GOAL OF THE EXERCISE —
Your answer must consist solely of the lines from the one containing "The height and" through the last line of the records below, reproduced exactly, with all pictures omitted.

RECORDS SHOWN —

*** Begin section ***

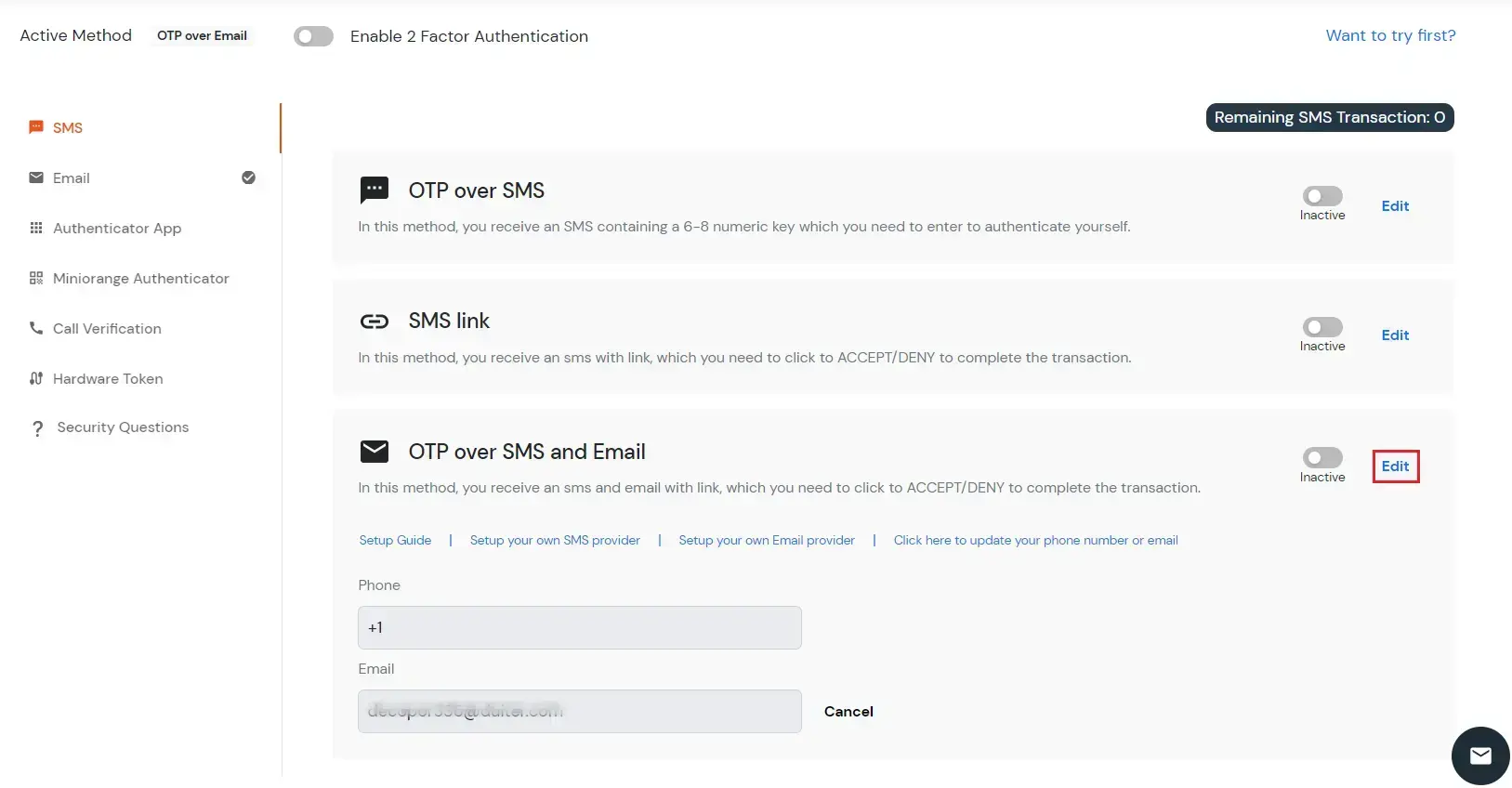Open Security Questions via question mark icon

(37, 427)
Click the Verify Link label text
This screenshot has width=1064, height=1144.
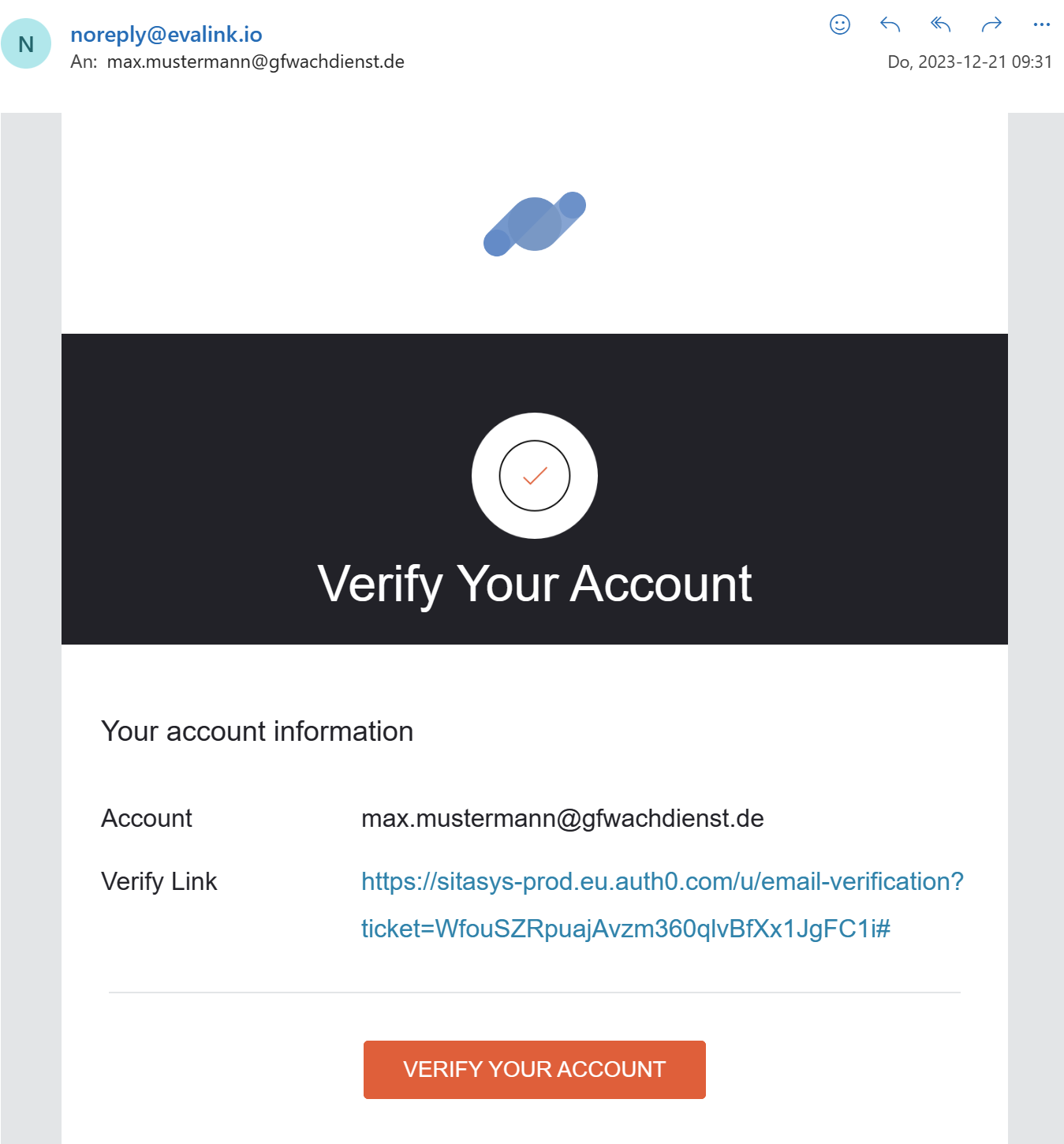coord(159,881)
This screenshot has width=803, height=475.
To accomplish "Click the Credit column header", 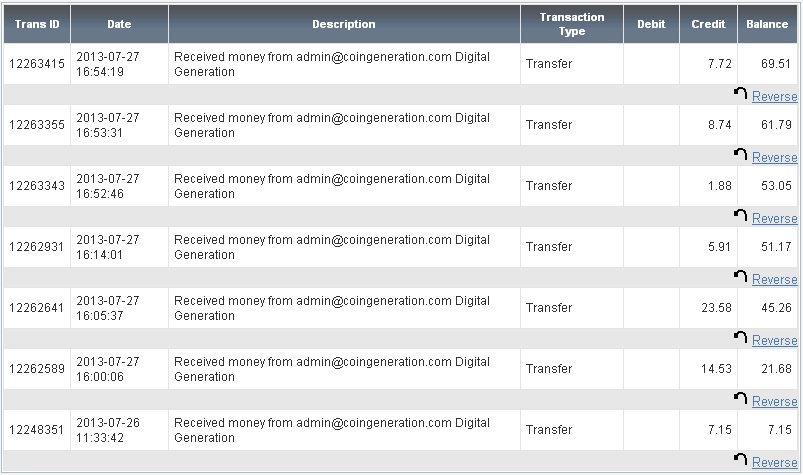I will (708, 24).
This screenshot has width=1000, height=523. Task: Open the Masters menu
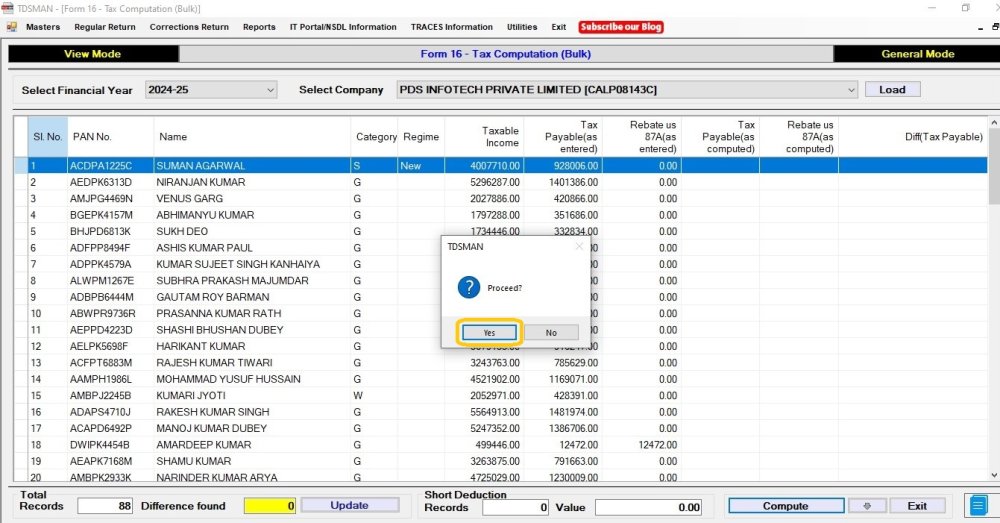click(x=43, y=27)
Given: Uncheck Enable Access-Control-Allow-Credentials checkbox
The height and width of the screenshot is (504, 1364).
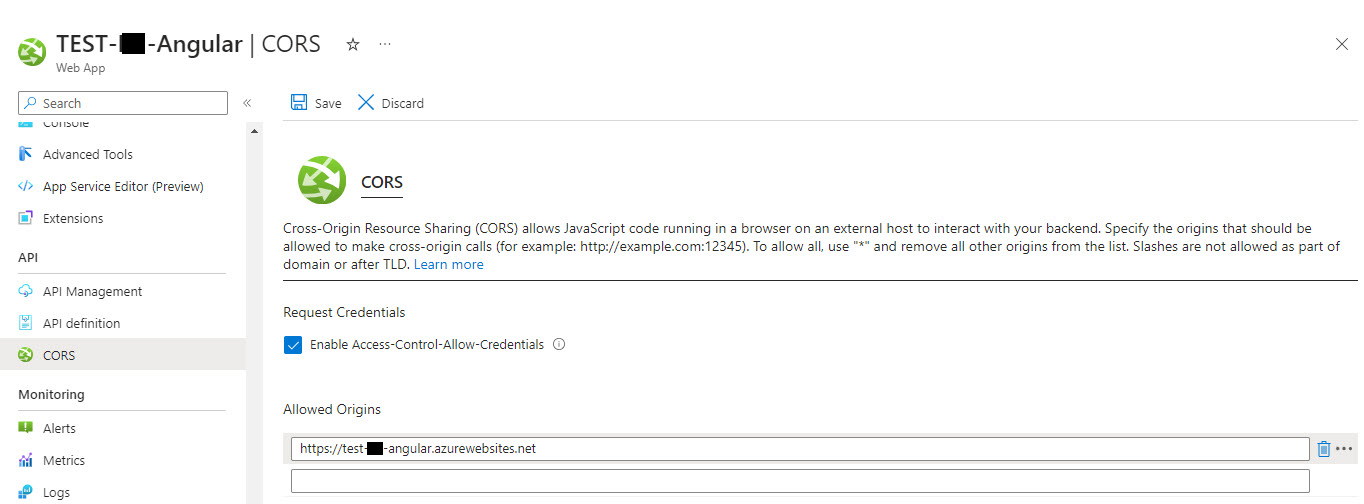Looking at the screenshot, I should (293, 345).
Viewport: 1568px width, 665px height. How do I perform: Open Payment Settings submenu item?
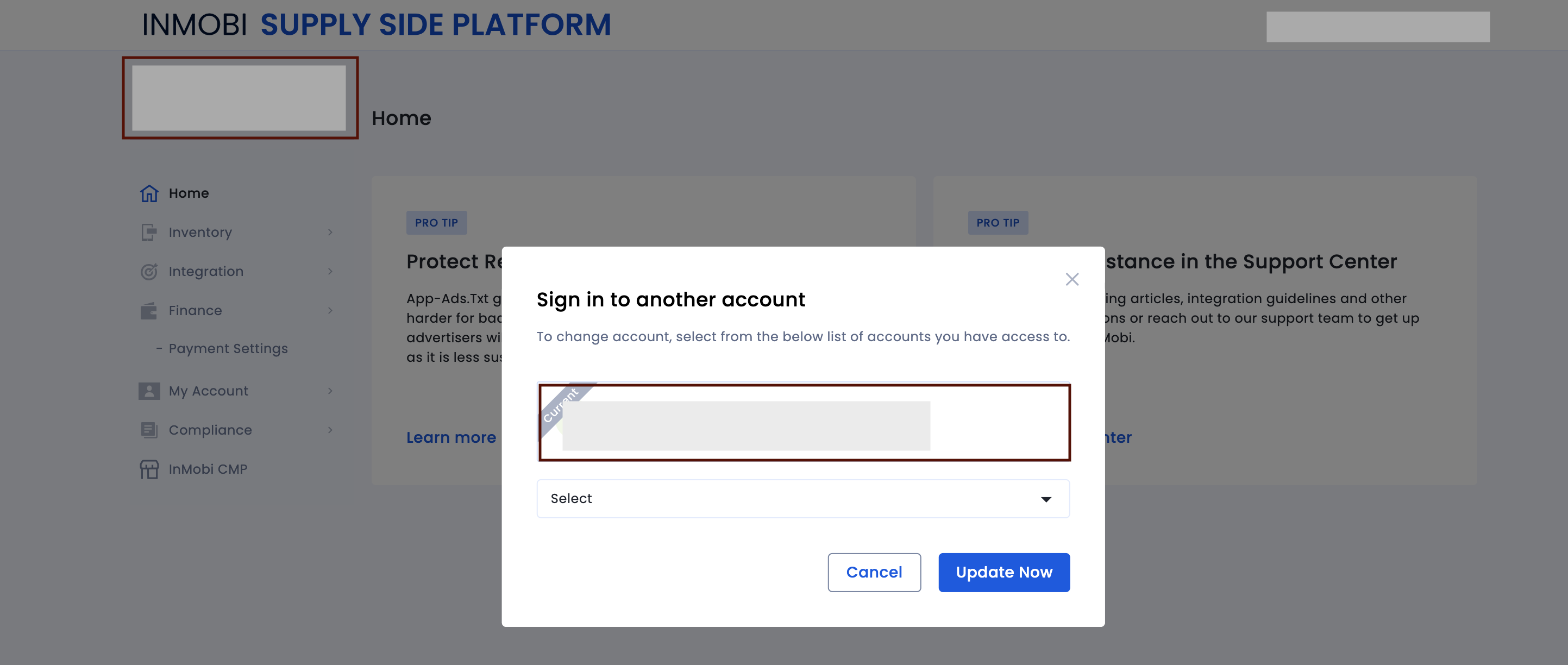pos(228,349)
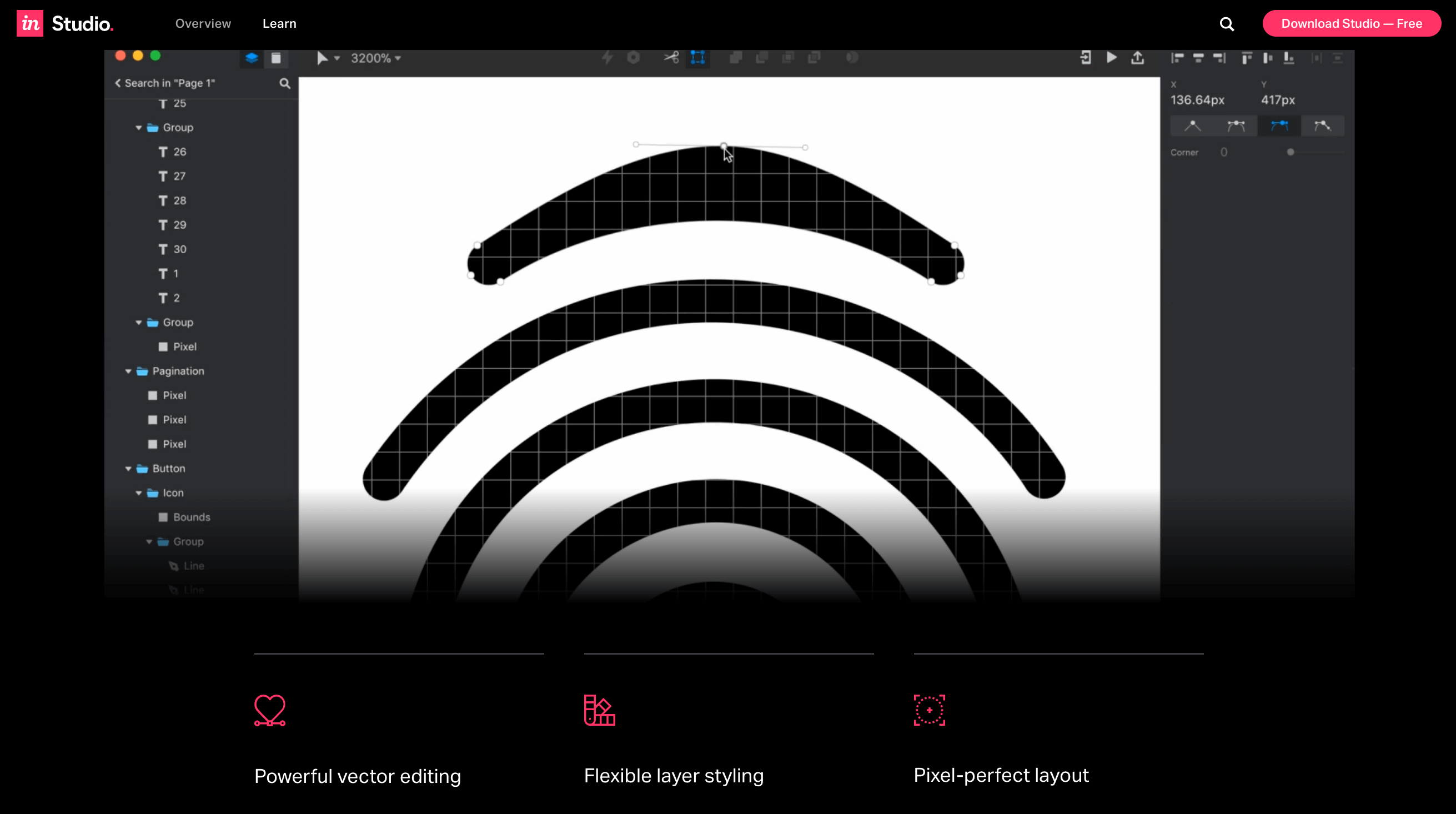Select the export/share icon in toolbar
The image size is (1456, 814).
pos(1138,58)
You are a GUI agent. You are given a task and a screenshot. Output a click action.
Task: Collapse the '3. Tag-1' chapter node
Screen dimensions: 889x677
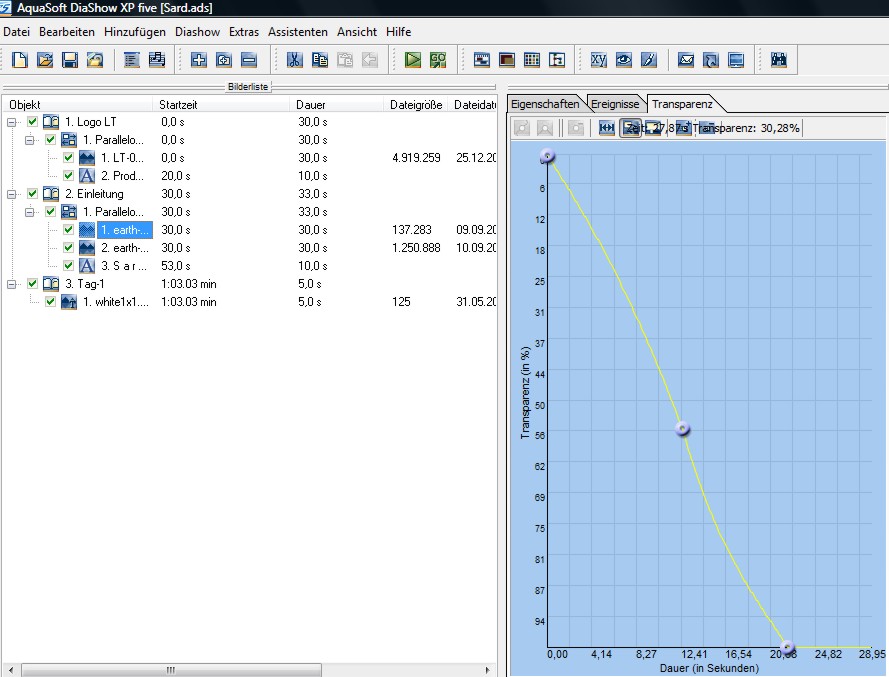(x=12, y=284)
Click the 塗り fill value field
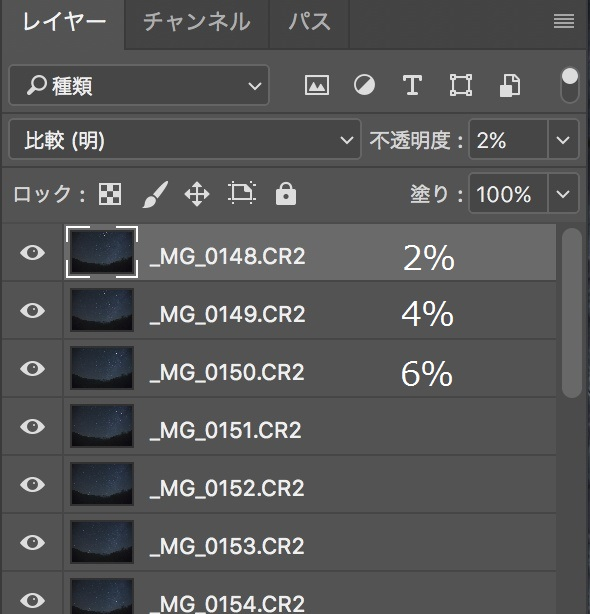This screenshot has width=590, height=614. (508, 193)
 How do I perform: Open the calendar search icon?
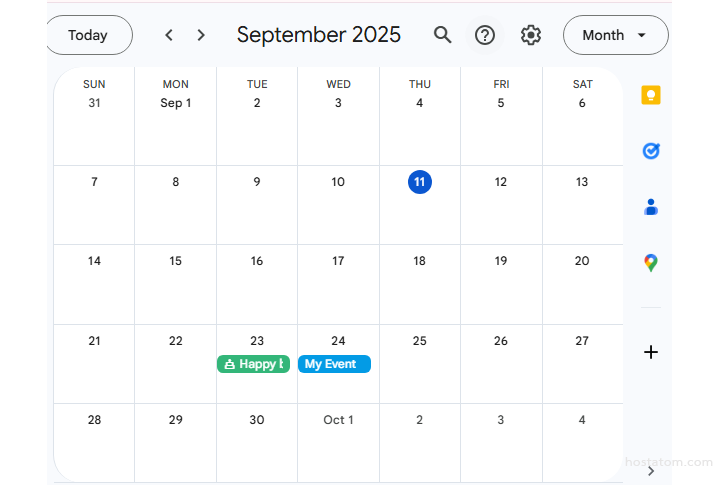tap(443, 35)
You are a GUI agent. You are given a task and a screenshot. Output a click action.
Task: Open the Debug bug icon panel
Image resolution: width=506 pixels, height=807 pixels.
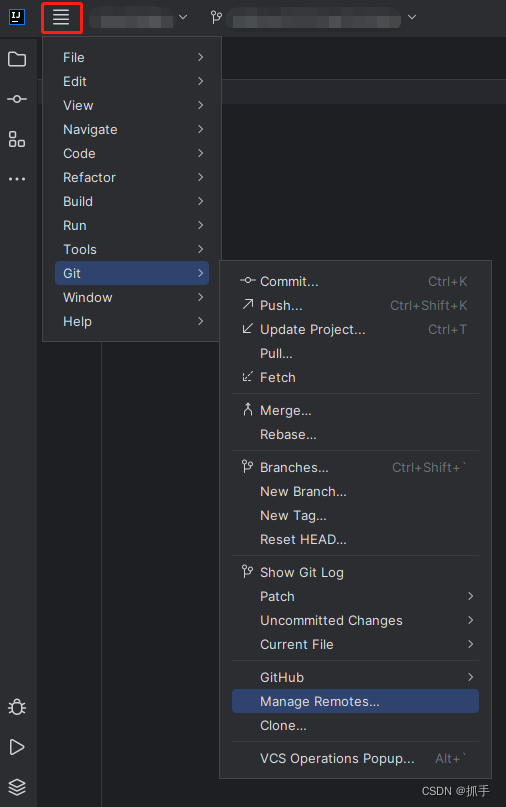coord(17,707)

*** End section ***

ANSWER FOR THIS EXERCISE —
The height and width of the screenshot is (504, 1364).
Looking at the screenshot, I should (293, 345).
Viewport: 1568px width, 665px height. How do I perform: Open Payment Settings submenu item?
pos(228,349)
Select the export/share icon in toolbar
The image size is (1456, 814).
pos(1138,58)
You are a GUI agent. You are given a task and a screenshot. Output a click action.
Task: Collapse the '3. Tag-1' chapter node
Screen dimensions: 889x677
(x=12, y=284)
Click the 塗り fill value field
This screenshot has width=590, height=614. (508, 193)
 How do I perform: Open the calendar search icon?
tap(443, 35)
You are a GUI agent. You are given a task and a screenshot. Output a click action.
Task: Open the Debug bug icon panel
Image resolution: width=506 pixels, height=807 pixels.
coord(17,707)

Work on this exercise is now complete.